| 3 Aug 2021 |
lunik1 | Any recommendations for data pipeline/toolkits that integrate well with nix? | 11:31:51 |
jbedo | to do what? i use nix with a thin layer on top to manage bioinformatics pipelines | 12:03:59 |
tomberek | jbedo: do you use bionix? or is it another thing? | 13:12:47 |
lunik1 | Currently I just have a bunch of python scripts I execute in a given order, but I'm looking for something that would help me formalise that order, easily extend/swap out parts of those pipelines, and help with deployment | 15:01:59 |
tomberek | lunik1: that's a pattern I used Nix/Hydra for. Basically you have a set of "ingress"/"egress" derivations that may be impure (eg: fetch/store from S3) or pure.
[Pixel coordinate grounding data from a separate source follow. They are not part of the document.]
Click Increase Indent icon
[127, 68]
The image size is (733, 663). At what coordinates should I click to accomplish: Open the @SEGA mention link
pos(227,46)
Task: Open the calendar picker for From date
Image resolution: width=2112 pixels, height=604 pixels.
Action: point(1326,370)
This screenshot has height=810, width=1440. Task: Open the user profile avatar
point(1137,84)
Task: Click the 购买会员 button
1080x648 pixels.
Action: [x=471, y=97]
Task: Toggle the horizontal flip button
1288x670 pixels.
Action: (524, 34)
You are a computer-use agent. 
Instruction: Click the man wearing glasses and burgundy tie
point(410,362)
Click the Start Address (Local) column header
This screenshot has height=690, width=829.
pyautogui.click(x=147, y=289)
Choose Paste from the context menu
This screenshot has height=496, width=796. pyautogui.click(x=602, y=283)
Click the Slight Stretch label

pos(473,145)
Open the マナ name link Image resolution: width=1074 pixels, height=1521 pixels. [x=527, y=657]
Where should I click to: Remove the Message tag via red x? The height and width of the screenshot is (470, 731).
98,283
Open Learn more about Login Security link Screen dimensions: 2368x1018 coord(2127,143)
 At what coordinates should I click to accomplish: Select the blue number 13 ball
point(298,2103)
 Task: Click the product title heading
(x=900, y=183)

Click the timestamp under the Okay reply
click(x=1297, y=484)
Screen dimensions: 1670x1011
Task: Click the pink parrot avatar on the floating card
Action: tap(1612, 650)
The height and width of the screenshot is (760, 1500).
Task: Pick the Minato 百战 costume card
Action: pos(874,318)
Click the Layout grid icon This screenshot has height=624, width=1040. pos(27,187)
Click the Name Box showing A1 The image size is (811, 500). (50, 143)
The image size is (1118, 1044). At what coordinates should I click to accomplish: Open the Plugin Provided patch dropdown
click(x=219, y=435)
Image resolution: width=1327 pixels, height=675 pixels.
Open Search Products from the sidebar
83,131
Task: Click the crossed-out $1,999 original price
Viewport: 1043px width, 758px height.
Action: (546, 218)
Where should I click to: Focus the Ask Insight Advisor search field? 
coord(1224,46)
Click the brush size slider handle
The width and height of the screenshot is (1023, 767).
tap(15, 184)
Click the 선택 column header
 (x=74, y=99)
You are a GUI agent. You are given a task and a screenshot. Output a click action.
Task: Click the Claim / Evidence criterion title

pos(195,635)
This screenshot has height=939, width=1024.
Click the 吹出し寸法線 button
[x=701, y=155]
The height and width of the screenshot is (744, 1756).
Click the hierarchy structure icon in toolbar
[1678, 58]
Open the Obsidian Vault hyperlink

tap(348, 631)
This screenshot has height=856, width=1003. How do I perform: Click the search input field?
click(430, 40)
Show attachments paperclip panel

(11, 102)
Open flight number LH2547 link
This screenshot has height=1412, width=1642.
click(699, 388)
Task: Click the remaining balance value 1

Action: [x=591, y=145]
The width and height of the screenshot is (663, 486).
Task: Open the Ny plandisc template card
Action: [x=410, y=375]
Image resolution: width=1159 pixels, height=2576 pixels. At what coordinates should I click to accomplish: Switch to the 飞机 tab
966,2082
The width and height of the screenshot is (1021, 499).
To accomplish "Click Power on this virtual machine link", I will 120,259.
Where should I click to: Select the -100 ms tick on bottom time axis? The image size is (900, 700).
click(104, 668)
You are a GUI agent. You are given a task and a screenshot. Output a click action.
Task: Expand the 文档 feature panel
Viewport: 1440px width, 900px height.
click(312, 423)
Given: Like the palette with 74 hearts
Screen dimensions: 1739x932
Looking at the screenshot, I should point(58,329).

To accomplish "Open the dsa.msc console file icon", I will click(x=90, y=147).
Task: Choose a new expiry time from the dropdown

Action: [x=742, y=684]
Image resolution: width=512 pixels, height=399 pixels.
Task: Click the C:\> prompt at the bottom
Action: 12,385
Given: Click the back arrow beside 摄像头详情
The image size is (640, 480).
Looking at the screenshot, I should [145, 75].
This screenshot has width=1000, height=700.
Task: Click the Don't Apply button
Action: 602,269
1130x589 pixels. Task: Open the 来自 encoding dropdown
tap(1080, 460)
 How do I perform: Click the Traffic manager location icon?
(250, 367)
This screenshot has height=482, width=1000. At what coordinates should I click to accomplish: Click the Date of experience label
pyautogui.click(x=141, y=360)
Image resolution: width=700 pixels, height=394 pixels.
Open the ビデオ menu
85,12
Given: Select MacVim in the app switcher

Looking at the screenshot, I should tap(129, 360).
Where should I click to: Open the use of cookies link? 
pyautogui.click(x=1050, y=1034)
Then a chain of nix derivations that depend on each other. I defined a function to apply various transformations and map'd them to my list of ingress derivation. It was super nice for iteration, scaling up workers, cached results, experimenting with alternate pipelines. Way better and more productive than something like Airflow. I started to apply content-addressed derivations to them to do short-circuiting as well, it was still in progress for Hydra compatibility. | 19:36:25 |
lunik1 | Damn that sounds awesome, any of this open source? | 19:37:47 |
tomberek | No. My plan is to capture the idea, organize it a bit better, and have that be open source. I've heard of a few people re-inventing this a few times, so I want extract out the common portions and perhaps provide a "flow-library" or something to make it easier to put together. | 19:39:30 |
tomberek | I'd be happy to collaborate on it. | 19:39:45 |
lunik1 | Was that all batch processing or could you handle streaming data too? | 19:39:48 |